Subfoveal choroidal neovascularization, secondary to age related macular degeneration. 6-10 anti-VEGF treatments allowed prior to enrollment.
Presence of subretinal fluid and/or cystoid retinal edema on OCT.
Presence of fibrosis, hemorrhage, serous pigment epithelial detachments, tear (rip) of the retinal pigment epithelium or other hypofluorescent lesions should not obscure greater than 50% of the CNV lesion.
Annual immunization completed at least 4-6 weeks prior to BSL.
Clear ocular media and adequate papillary dilation to permit good quality stereoscopic fundus photography
Ability to return for all study visits

Exclusion Criteria:

Pregnancy (positive pregnancy test) or lactation.
Premenopausal women not using adequate contraception. The following are considered effective means of contraception: surgical sterilization or use of oral contraceptives, barrier contraception with either a condom or diaphragm in conjunction with spermicidal gel, an IUD, or contraceptive hormone implant or patch.
Had prior treatment with Photodynamic Therapy (PDT).
Had treatment with anti-VEGF agents within 30 days prior to BSL.
Had treatment with Kenalog within 6 months prior to BSL.
Had treatment with Dexamethaosne within 30 days prior to BSL.
Had ocular surgery within the past 60 days in the study eye.
Concurrent use of more than two therapies for glaucoma.

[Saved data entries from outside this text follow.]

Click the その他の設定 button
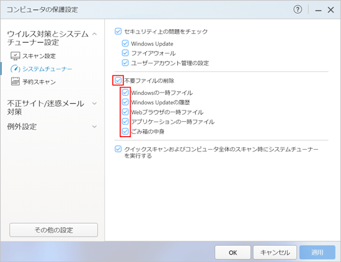The height and width of the screenshot is (262, 341). click(54, 230)
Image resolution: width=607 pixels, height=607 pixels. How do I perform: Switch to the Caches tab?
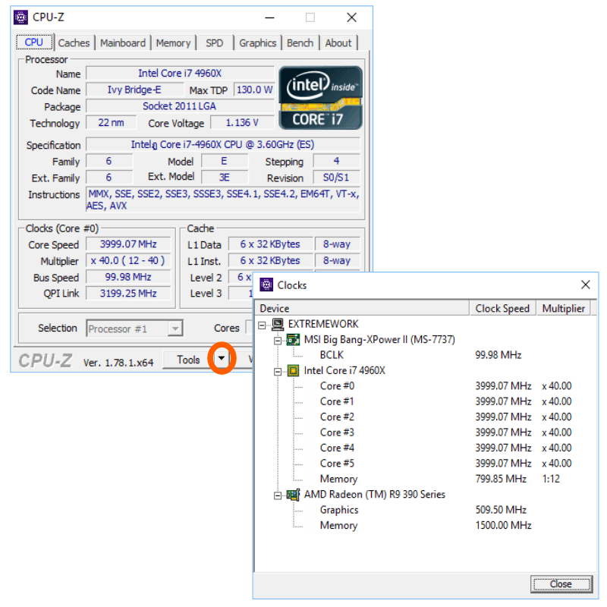coord(74,43)
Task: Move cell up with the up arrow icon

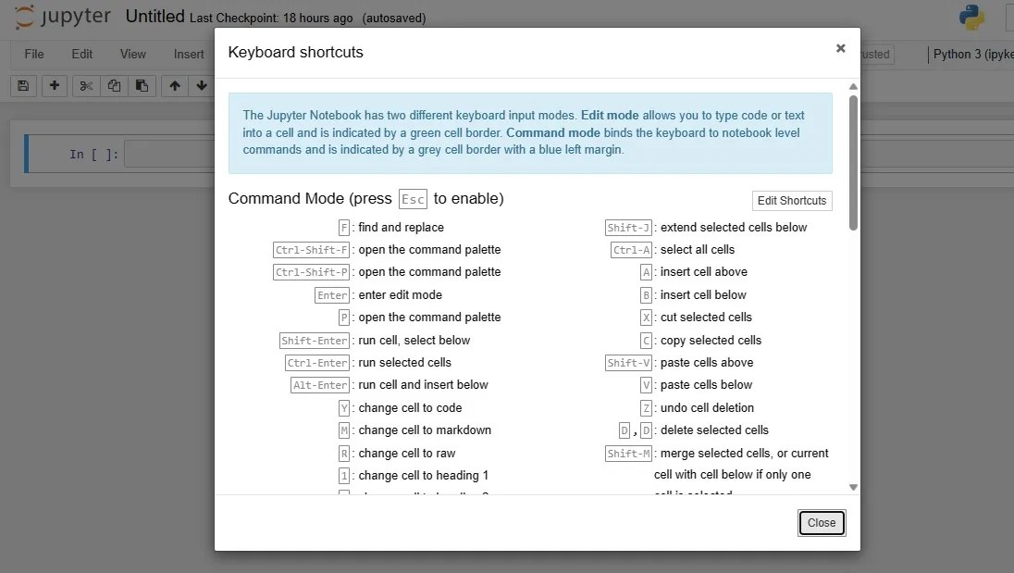Action: click(x=174, y=85)
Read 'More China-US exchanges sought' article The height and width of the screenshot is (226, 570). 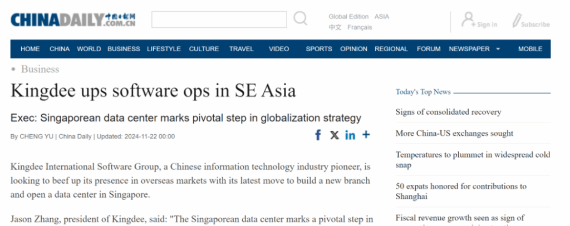pos(454,133)
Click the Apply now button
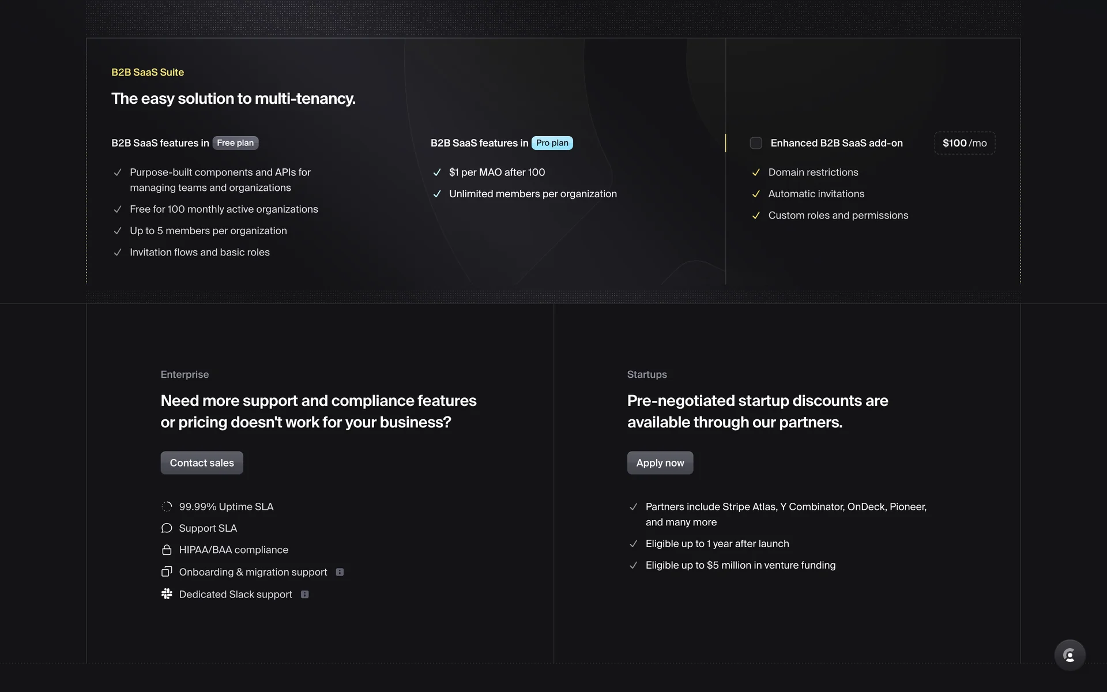The height and width of the screenshot is (692, 1107). 660,463
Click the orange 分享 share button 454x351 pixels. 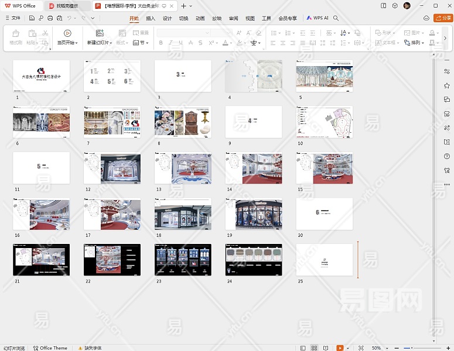click(442, 18)
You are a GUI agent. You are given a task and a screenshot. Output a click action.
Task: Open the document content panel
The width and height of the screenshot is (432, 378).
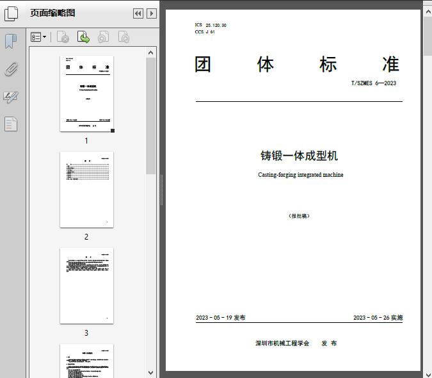[x=11, y=124]
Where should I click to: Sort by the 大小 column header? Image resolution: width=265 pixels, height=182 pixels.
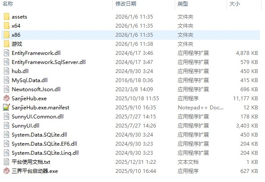pyautogui.click(x=235, y=3)
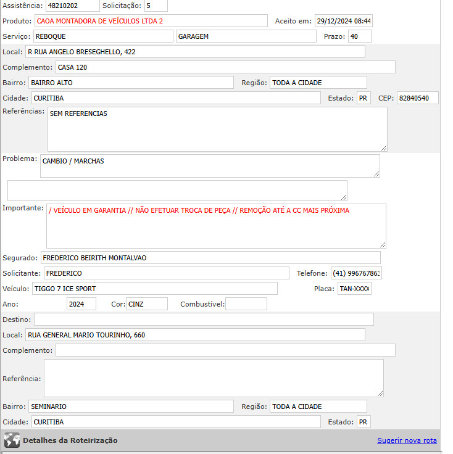This screenshot has width=453, height=454.
Task: Click the Importante notes text area
Action: [216, 226]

Uncontrolled glaucoma in the study eye (defined as intraocular pressure >30 mm Hg despite treatment with anti-glaucoma medication).
Concurrent use of systemic anti-VEGF agents
Has active infection in the study eye.
Inability to obtain photographs to document CNV.
Has received investigational therapy within 60 days prior to study entry.
Patients with significantly compromised visual acuity in the study eye due to concomitant ocular conditions.
Have a history of hypersensitivity to efalizumab or any of its components
Current or history of prior treatment of psoriasis with subcutaneous efalizumab within 6 months of study entry.
Have a history of ongoing uncontrolled serious bacterial, viral, fungal, or atypical mycobacterial infection. This includes diagnoses that required more than 2 weeks of therapy, such as endocarditis and osteomyelitis, which have been treated in the past 6 months. In addition, if the subject is currently receiving antibiotics, antivirals, or antifungals for an infection or for suppression or prophylaxis for any diagnosis.
Have a history of opportunistic infections (e.g. systemic fungal infections, parasites)
Have the presence or history of malignancy, including lymphoproliferative disorders. Subjects with a history of fully resolved basal or squamous cell skin cancer may be enrolled.
Have a history of thrombocytopenia, clinically significant hemolytic anemia, or unexplained anemia.
Have a platelet count < 100,000 cells/uL
Has other conditions the investigator considers to be sound reasons for exclusion (e.g., lack of motivation, history of poor compliance, concomitant illnesses, personality disorder, mental condition, drug abuse, use of neuroleptics, physical or social condition predicting difficulty in long-term follow-up).
Patients receiving immunosuppressive agents (including but not limited to cyclosporine, methotrexate, azathioprine, mycophenolate mofetil and systemic steroids) are excluded from the screening visit until study completion
All acellular, live and live-attenuated vaccines are excluded from 14 days prior to the first dose of efalizumab until a minimum of 4 weeks after the last dose of efalizumab
Has an allergy to sodium fluorescein dye.
Inability to comply with study or follow-up procedures.